# Barbosa Watch



## Zei_Zao_LS (Apr 1, 2005)

It's pretty clear that Leandro is excessive assets with an excessive contract, at the moment, and the Suns are looking to get rid of him to a team that can provide some sort of cap relief and/or a big man. This will probably happen midseason, if at all, but it's primarily speculation.

Soooo... I guess this is where the Leandro rumors you see/want to start go.

First, I had been thinking about this as soon as I heard that Sheed was retiring, but the Suns can trade Leandro straight up for an empty cap figure (Sheed) to a contending team (Celtics) that need some scoring off the bench.



The Boston Herald said:


> League sources said yesterday that the Celts have expressed trade interest in guards Leandro Barbosa of Phoenix and Rudy Fernandez of Portland.
> 
> The Celtics probably are using Rasheed Wallace’s contract in their attempt to acquire Barbosa, who averaged 9.5 points in 17.9 minutes for the Suns this season.
> 
> ...


--Source--


----------



## l0st1 (Jul 2, 2010)

In no way do I want to see a Sheed for LB trade. If Sheed doesn't retire, he is pointless for our team. And if he does we effectively trade a nice player(despite his down year) for nothing. I can't imagine there is no market for a scoring combo guard that can shoot and drive.


----------



## Damian Necronamous (Jun 10, 2002)

That would be a great trade for Boston. Barbosa would be a solid addition to their bench to go with Avery Bradley and Glen Davis. They could then bring back Tony Allen and use the MLE to add a piece or two.


----------



## Zei_Zao_LS (Apr 1, 2005)

We would not be keeping Sheed. We'd effectively be trading for cap space that is on a non-guaranteed contract.

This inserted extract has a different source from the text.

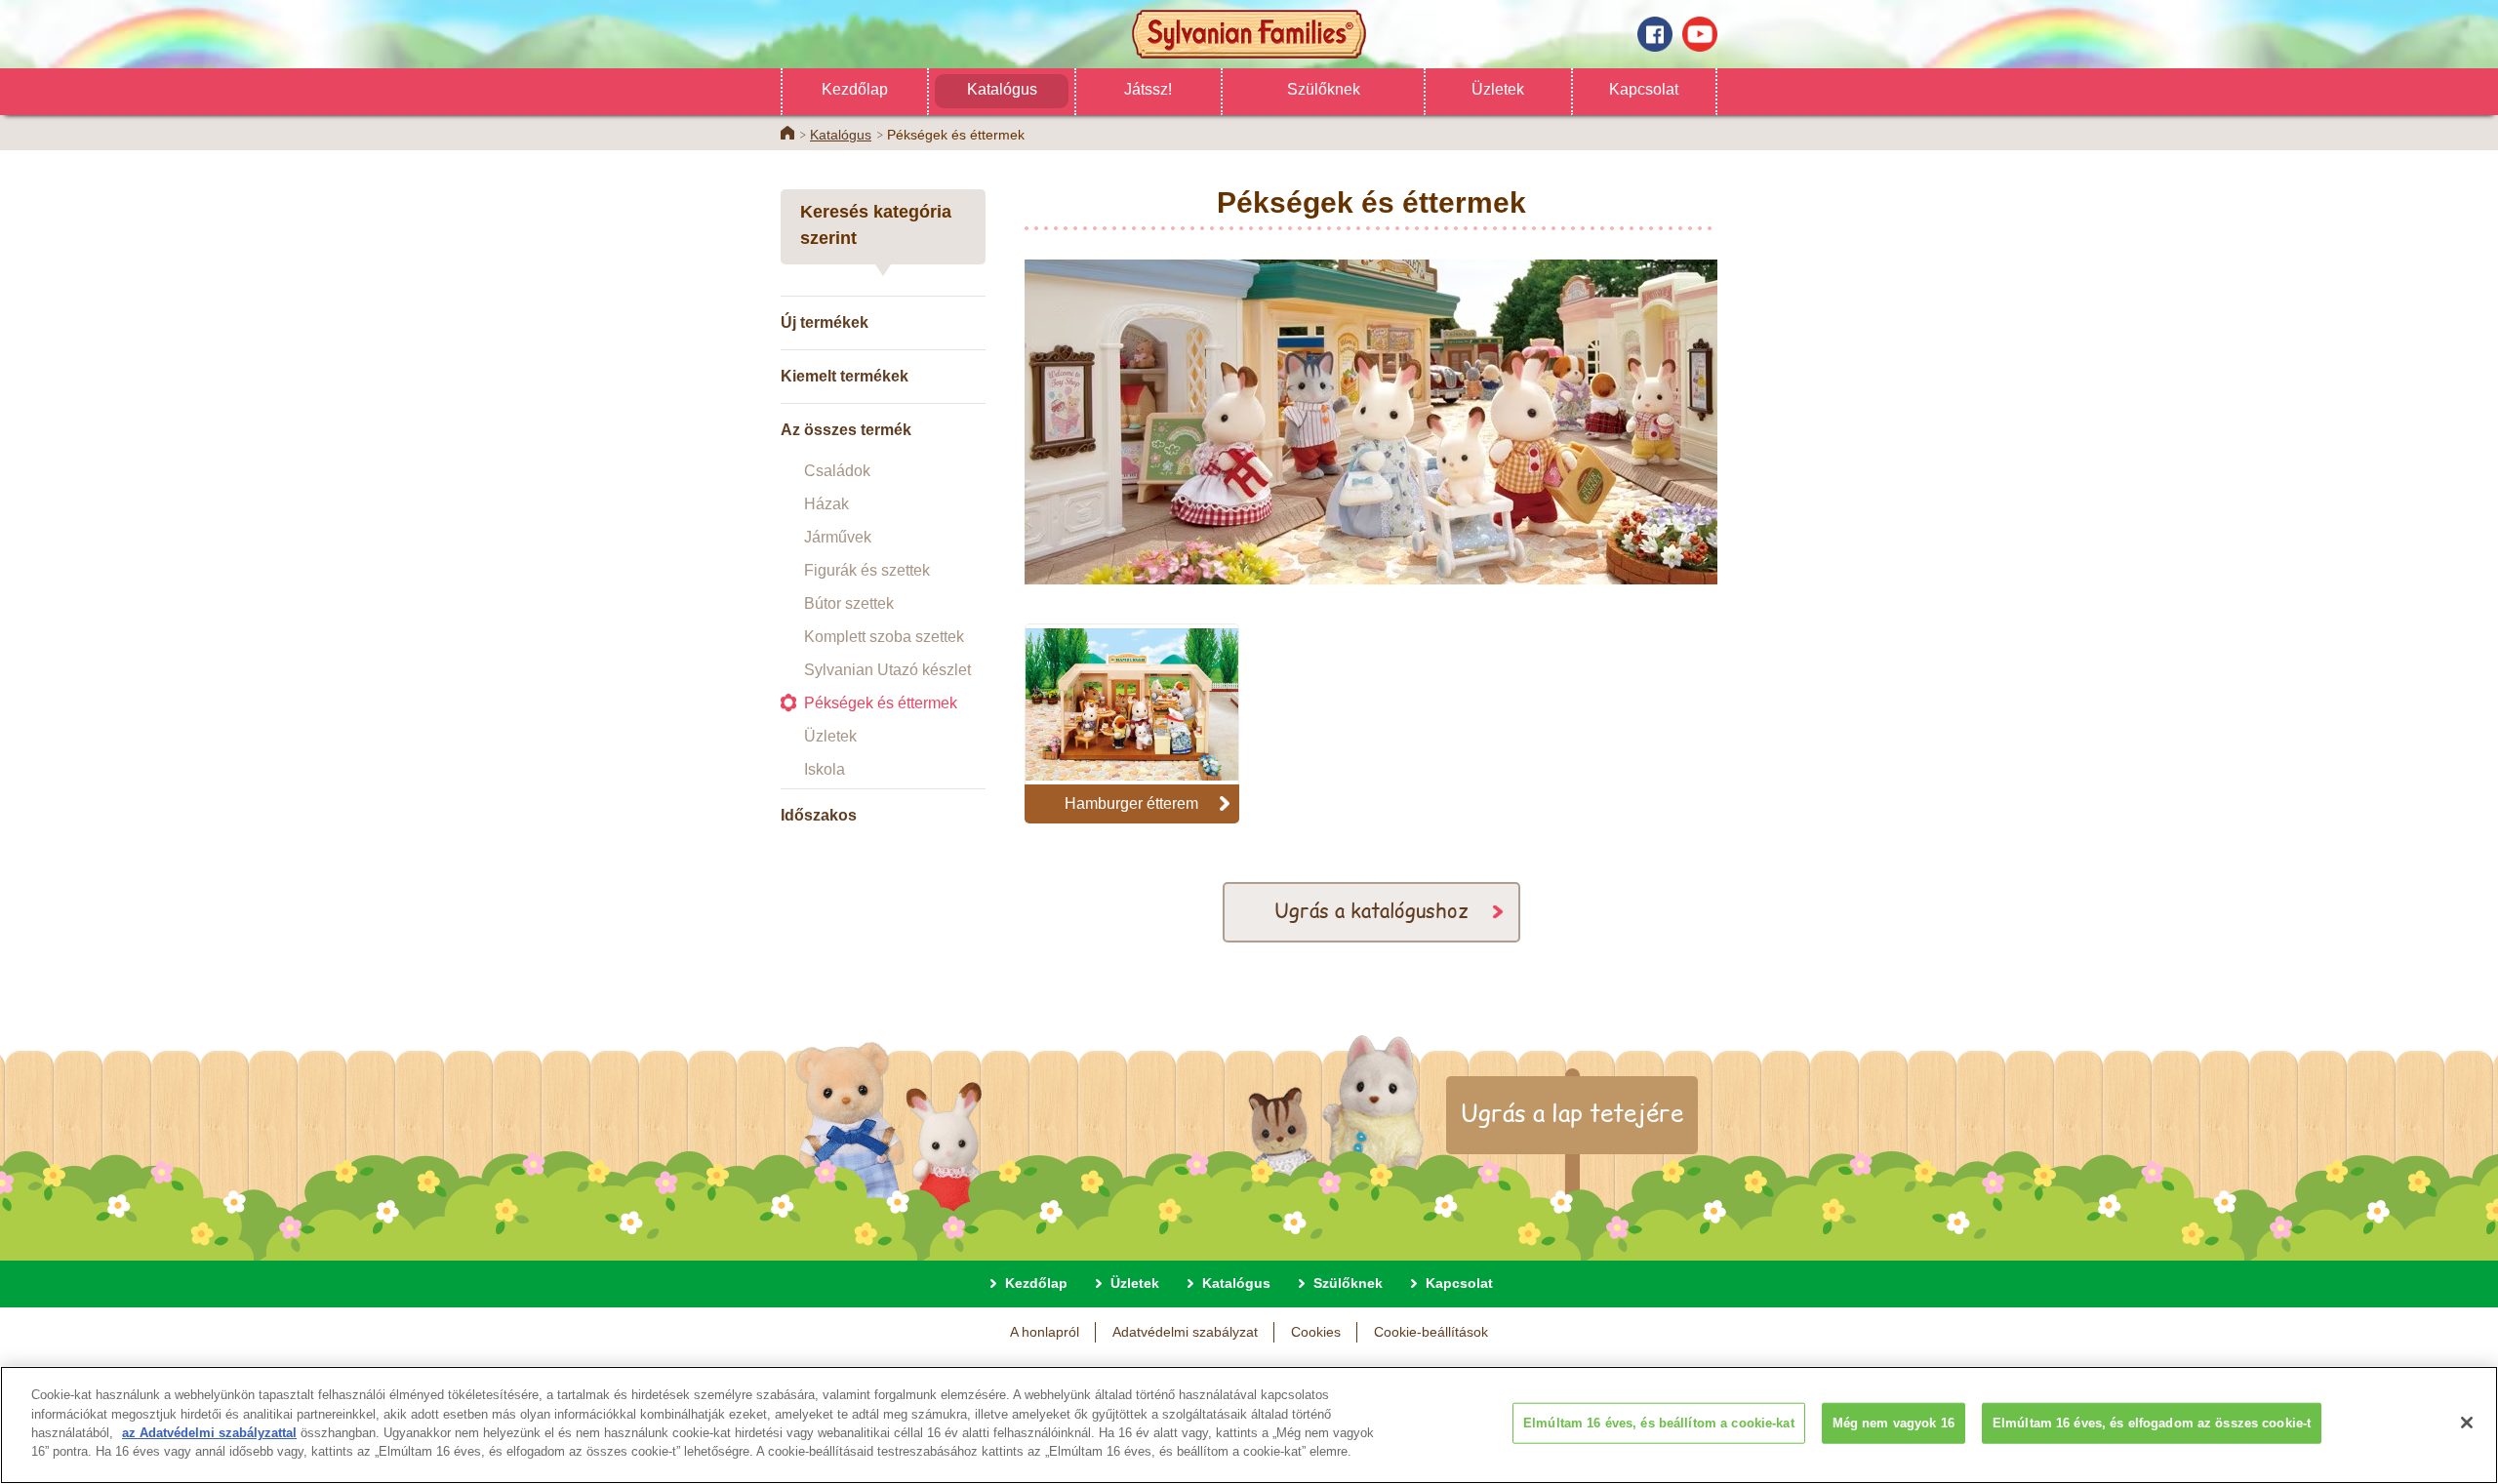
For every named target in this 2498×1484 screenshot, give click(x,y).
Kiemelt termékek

It's clear that they are shopping LB, we have plenty of people in the wings that can play SG. (J-Rich, Dragic, Dudley, Grant all see minutes at the 2.) We really didn't lose anything when he went down, and when he came back he didn't really do much of anything.

It's really a matter of what we'll get for him and whether or not anybody will offer anything we'd be willing to take. I'm guessing Sarver really wants monetary relief. I'd prefer we package him for a legit starting PF, myself.


----------



## l0st1 (Jul 2, 2010)

Ya I know we wouldn't keep Sheed. And that actually annoys me more. LB has value, he's not someone we just need to dump. What does cap space do for us right now? We aren't over the Lux Tax so there is no penalty, and we won't be signing anyone this Free Agency.


We lost that true scorer off the bench. And with Amare gone, LB is even more important. Out of the 4 players you listed that could play the SG I see one realistic one and that's Duds. Jrich is expiring and in all likely hood either won't be brought back or will be traded. Hill has maybe 1 or 2 more years left before he retires. And Dragic is our PG.

Keep in mind that LB was fighting injuries all season. And with the emergence of Dragic LB wasn't used the same way or even as much. He was getting anywhere from 20-30 MPG and as Dragic grew LBs minutes were more and more limited. And just like it did a few years ago, it takes him time to grow accustom to his role. He is still instant offense, and though I agree he's now overpaid for what he gives US, he still has more value than simply dumping him.


----------



## Dissonance (Jul 21, 2004)

I don't know, Suns tried to *give *him away for an early 2nd in 08 draft, no one bit then when he was productive. That was when they tried to get Dragic, which they ultimiately did. 

****ed up to think he and Nash are only 2 left from 7 seconds or less

edit: latest from Coro soon after I posted that. 




> The Suns have talked to Cleveland about a deal that would send Barbosa there for Jamario Moon, whose contract expires in a year, and Delonte West, who can be bought out of his contract. Barbosa has two years and $14.7 million remaining on his deal.


http://www.azcentral.com/sports/sun...suns-amare-stoudemire-plan.html#ixzz0ssSPFQ00

That'd be interesting to get Moon. I imagine we'd waive West even though last yr Kerr liked/wanted him in Shaq deal. I bet Lebron wishes he was. He'd never got to violate his mommy.


----------



## l0st1 (Jul 2, 2010)

Hhmm, that deal wouldn't be bad if it wasn't for a couple factors. First that we don't really need Moon. We already have Hill, Clark, Dudley, and Jrich who play the wing positions. And secondly West is freaking crazy. If he wasn't a nutjob I'd be on this because he's a nice player. But don't need any drama in the locker room


----------



## green machine (Jul 3, 2010)

l0st1 said:


> Hhmm, that deal wouldn't be bad if it wasn't for a couple factors. First that we don't really need Moon. We already have Hill, Clark, Dudley, and Jrich who play the wing positions. And secondly West is freaking crazy. If he wasn't a nutjob I'd be on this because he's a nice player. But don't need any drama in the locker room


Lost, it's not about the players in return, it would be a salary dump and nothing more. 

The Suns have no real use for Barbosa at this point and it's not fair to him to keep him buried on the bench, but every move that's been something that would help the Suns clear salary, nothing more. I'm not a fan of the idea, they're under the cap now so why not hold onto him, maybe healthy he has a bounce-back year and scores at a better clip (they'll need it sans Amare) and either he increases his trade value or finds a role on the team.


----------



## l0st1 (Jul 2, 2010)

Yes, but I refuse to think that we will continue dumping our players for no return. So I'm basing rumors on their value in assets we get in return.

With Amare leaving, LB will get a little more PT and should get more shot attempts.


----------